In his programme note, Roddy Doyle draws attention to the way words are hammered to the page in Shepard’s text. While this might be the case by and large, there are times too when the dialogue tends to drift, especially on either side of the interval, and despair risks losing rather than holding our attention. The struggle to communicate has its own internal logic, with characters straining to relate to each other. But at other points it feels like there is room to excavate further the lighter and darker shades of Shepard’s world, by more determinedly mining the dynamic border between realism and absurdism.

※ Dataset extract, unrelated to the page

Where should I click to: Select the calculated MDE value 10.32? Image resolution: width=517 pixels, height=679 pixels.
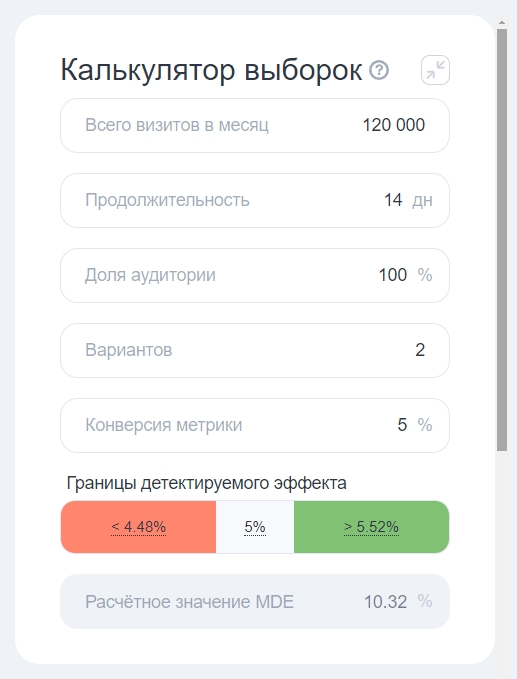[385, 602]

Unlike the Irish audience who laugh because they now know better, the adults in Shepard’s play believe that property is all. Manic Ella, who has absorbed the rhetoric of her lawyer friend Taylor (Oates), says without irony: ”Everyone wants a piece of land. It's the only sure investment. It can never depreciate like a car or a washing machine. Land will double its value in ten years. In less than that. Land is going up every day.” The family makes half-hearted efforts to maintain their shoddy space, and husband and wife both try to sell the building behind each other’s back.
Despite this obsession with material goods, objects carry contradictory, over-determined meanings. So a fridge becomes something of an oracle to which people repeatedly turn for sustenance, despite the knowledge that it’s usually empty, and the centrally placed kitchen table is where Ella and Weston lie down to rest at different stages. Related to this schema of food and tables, consumption is a troubled concept: the fridge is bare when the play opens, and by the end its contents have been devoured and spewed all over the stage. The lamb, to which the audience at least has become attached, is slaughtered and skinned.

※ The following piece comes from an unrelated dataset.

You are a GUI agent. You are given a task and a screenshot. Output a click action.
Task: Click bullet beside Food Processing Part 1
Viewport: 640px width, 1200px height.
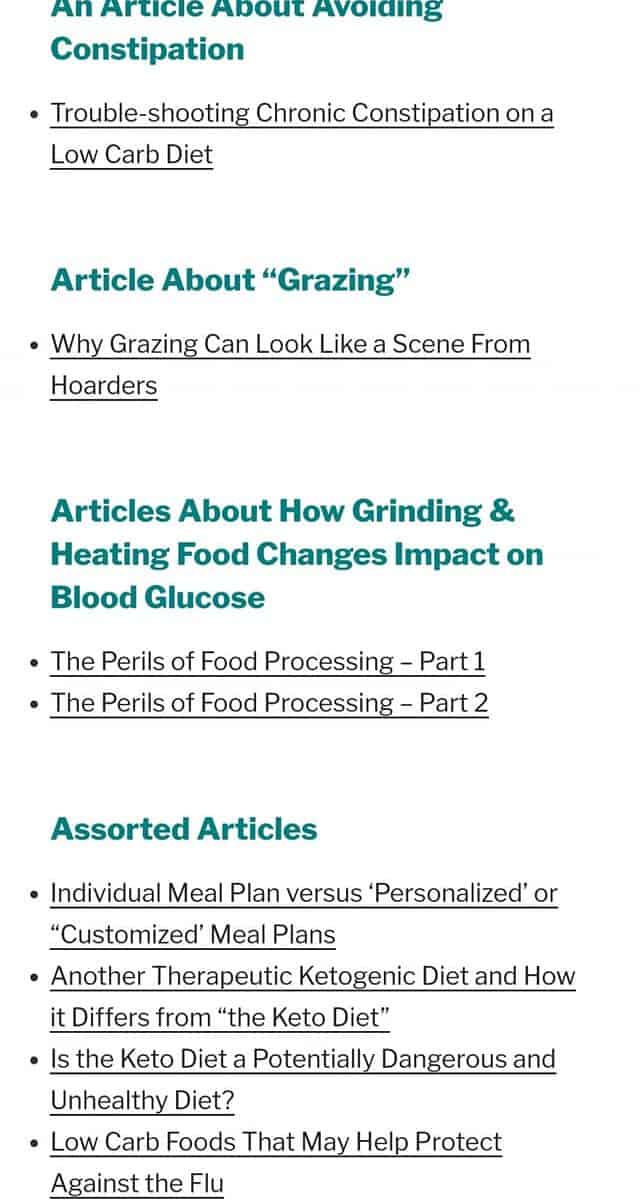pyautogui.click(x=35, y=662)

On a number of occasions we are reminded that the house is without a front door, a symbol of the false distinction characters try to make between inside and outside worlds, confinement and freedom, America and Europe. Under Brian Vahey’s design, however, the entire set is a thin wooden frame, which reveals the stage all around it; the backdrop only subtly lit with blue and red washes by Paul Keogan. When characters dream of escape, or fantasise about what’s happening elsewhere, on one level the design suggests that there is no difference between ‘here’ and ‘there’ at all. But it also underscores the theatricality of the whole dilemma, not to mention its long history of exploration within the theatre, and in Shepard’s oeuvre in particular. This open plan carries the risk of sacrificing the claustrophobic intensity that a more confined set would create.
Then again, in this drama the balance keeps dipping between self-reflexivity and sincerity. Perhaps Weston captures this bind best when he reminds his son, who is desperately trying to comprehend him: ”You can watch me all you want to. You won’t find out a thing.”